WHAT NEEDS TO BE DONE: From the text about GRODD, return the passage that begins at the words "03 - SYSTEM" and stops after the words "and operator-facing workflow.", copied word for word.

QUOTED PASSAGE:
++++++++++

GRODD
An installable Peppol submission product for SAP Business One
01 - INSPIRATION
GRODD came from a very real business-systems problem: e-invoicing is becoming mandatory, but many companies still run operational data through systems that were not built around modern Peppol submission workflows.
The obvious answer would be to rely entirely on a third-party portal or a brittle export script. I wanted a stronger product shape: something installable, local, auditable, and close enough to the source system to be useful for operators.
The goal is not to become a full accounting product or a Peppol access point. GRODD sits between the source system and an access point partner, owning the mapping, validation, submission workflow, dashboard, and support experience.
02 - MY ROLE & CONTRIBUTION
I defined the v1 product shape, narrowed the first connector, and designed the system around a source-agnostic canonical model.
That work included:
- defining invoices and credit notes as the first document scope
- choosing SAP Business One on SQL Server as the first production connector
- shaping GRODD as a Windows-first local install rather than a cloud-first product
- designing the canonical document model and mapping layer
- building the source-connection and document-processing flow around an embedded operational database
- testing live SAP B1 SQL Server connectivity over Tailscale against a demo database
- shaping the operator dashboard around discovery, manual processing, validation results, document detail, and status history
The key design choice was to keep GRODD source-agnostic after mapping. SAP B1 is the first connector, not the whole identity of the product.
03 - SYSTEM SHAPE
GRODD is built as a local backend service with a browser dashboard and embedded operational database.
The core flow is:
- connect to the source system with read-only access
- discover eligible invoices or credit notes
- fetch source document data
- map into GRODD’s canonical model
- validate required fields and business rules
- persist the processing run, validation result, status history, and audit trail
- submit through an access point adapter when the document is ready
For v1, the product is deliberately focused: SAP B1 SQL Server, Belgium, invoices, credit notes, manual plus scheduled processing, and operational visibility for sent, failed, pending, and resubmitted documents.
04 - TOOLS USED
GRODD combines source-system integration, local runtime design, mapping, and operator-facing workflow.

++++++++++

(Stored records)
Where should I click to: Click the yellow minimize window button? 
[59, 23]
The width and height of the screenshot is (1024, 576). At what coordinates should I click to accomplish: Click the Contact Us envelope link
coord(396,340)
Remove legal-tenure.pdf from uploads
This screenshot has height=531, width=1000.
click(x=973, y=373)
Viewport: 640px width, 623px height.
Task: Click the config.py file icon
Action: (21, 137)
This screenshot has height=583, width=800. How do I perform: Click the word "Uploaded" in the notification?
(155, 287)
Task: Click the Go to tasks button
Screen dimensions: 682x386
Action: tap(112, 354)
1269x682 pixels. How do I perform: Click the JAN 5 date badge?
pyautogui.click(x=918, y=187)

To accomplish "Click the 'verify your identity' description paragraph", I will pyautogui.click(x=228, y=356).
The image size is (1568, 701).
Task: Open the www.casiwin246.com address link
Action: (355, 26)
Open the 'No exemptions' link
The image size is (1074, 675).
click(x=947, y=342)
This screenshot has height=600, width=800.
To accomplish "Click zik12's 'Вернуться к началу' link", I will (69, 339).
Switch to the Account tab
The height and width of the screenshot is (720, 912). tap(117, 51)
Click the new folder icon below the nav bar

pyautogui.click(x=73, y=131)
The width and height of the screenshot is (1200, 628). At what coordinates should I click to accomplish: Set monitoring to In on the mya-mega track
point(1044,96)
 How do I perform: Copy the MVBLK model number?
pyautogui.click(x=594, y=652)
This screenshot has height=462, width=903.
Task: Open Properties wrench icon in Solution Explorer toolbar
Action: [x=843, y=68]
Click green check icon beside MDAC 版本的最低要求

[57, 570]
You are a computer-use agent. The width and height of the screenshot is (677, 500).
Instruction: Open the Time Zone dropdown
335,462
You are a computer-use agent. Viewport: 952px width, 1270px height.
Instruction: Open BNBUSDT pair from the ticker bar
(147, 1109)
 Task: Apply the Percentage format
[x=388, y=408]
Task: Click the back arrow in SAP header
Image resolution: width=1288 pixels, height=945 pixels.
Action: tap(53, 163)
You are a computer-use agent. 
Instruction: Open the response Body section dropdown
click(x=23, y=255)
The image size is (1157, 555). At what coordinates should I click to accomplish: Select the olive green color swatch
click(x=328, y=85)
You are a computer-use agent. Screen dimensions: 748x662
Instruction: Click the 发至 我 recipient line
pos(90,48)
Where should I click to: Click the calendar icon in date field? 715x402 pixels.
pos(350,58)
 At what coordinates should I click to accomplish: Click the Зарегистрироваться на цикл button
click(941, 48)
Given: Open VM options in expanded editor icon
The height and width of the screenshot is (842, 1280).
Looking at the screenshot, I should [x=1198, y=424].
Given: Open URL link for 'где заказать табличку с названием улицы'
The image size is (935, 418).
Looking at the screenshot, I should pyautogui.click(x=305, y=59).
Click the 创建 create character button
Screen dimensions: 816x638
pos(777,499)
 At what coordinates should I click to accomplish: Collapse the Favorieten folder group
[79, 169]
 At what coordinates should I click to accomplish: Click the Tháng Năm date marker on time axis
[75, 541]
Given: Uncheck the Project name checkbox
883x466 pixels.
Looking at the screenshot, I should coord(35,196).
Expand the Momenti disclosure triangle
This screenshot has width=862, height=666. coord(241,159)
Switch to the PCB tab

++++++++++

SOLUTION:
03 - SYSTEM SHAPE
GRODD is built as a local backend service with a browser dashboard and embedded operational database.
The core flow is:
- connect to the source system with read-only access
- discover eligible invoices or credit notes
- fetch source document data
- map into GRODD’s canonical model
- validate required fields and business rules
- persist the processing run, validation result, status history, and audit trail
- submit through an access point adapter when the document is ready
For v1, the product is deliberately focused: SAP B1 SQL Server, Belgium, invoices, credit notes, manual plus scheduled processing, and operational visibility for sent, failed, pending, and resubmitted documents.
04 - TOOLS USED
GRODD combines source-system integration, local runtime design, mapping, and operator-facing workflow.